The bank lent money and required the directors of the borrower to provide guarantees and security by way of two term deposits in their own names. Another company of the directors borrowed money and deposited it with the bank for this purpose. When the loan had been repaid, the company sought the monies back from the bank, arguing that they were held on express trust or resulting trust.
The court said:
The focus of the enquiry is upon objective indications of intention, not subjective intentions which may have existed but are not apparent from what was said and done. The question as to the existence of any express trust will always have to be answered by reference to intention. It is clear that a trust will not necessarily arise in circumstances where money is lent for a particular purpose.

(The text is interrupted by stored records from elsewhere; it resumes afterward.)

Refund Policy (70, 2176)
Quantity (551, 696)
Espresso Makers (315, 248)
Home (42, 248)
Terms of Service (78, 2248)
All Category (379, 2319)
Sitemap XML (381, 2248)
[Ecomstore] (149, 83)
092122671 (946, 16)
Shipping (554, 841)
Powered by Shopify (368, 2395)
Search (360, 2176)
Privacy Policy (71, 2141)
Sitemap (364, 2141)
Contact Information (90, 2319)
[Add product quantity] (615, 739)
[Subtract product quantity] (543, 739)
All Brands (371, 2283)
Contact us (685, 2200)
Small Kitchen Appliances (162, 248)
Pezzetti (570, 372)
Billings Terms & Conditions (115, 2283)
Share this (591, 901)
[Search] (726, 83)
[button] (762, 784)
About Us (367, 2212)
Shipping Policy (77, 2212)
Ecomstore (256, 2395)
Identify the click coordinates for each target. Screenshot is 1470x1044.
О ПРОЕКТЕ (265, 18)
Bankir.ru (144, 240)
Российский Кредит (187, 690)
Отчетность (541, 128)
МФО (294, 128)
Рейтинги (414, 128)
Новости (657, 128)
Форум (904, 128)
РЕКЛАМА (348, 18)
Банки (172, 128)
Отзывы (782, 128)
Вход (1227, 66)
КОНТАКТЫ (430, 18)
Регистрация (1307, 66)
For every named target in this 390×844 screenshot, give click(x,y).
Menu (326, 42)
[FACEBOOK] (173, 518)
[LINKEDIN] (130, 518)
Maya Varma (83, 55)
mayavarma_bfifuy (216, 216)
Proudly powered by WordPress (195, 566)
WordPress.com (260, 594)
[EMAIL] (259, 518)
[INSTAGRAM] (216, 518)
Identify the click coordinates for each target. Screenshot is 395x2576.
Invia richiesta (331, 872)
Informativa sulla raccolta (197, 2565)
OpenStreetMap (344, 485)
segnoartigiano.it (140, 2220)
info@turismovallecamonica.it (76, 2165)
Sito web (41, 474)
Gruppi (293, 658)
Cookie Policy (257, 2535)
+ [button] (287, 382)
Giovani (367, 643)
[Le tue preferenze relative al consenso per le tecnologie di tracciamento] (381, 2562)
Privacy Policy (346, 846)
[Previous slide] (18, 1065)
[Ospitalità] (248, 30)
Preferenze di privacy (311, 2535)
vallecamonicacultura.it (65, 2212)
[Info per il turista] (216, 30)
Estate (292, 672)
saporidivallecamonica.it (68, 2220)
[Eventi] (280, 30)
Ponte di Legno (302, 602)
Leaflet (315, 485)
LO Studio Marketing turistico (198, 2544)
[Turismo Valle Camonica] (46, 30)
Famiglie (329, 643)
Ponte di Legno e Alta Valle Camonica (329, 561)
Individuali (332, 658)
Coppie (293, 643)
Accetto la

The court found that whilst the bank knew the money was to come from the company, and held cash deposits for the purpose of the guarantee, it was not enough to give rise to a trust. The court found the terms upon which the deposits were held required that the directors remained the beneficial owner of the deposits free of any interest of a third party. This was not consistent with a trust or with anyone else having a beneficial interest in the term deposits. Furthermore, the deposits were security for all the debts of the directors and inconsistent with anyone having the right to call for repayment once a particular loan in question was repaid. The term deposit application forms also did not show the directors signing as trustee.
The court also found this evidence sufficient to rebut any resulting trust. The court refused to order the bank to pay the funds to the company.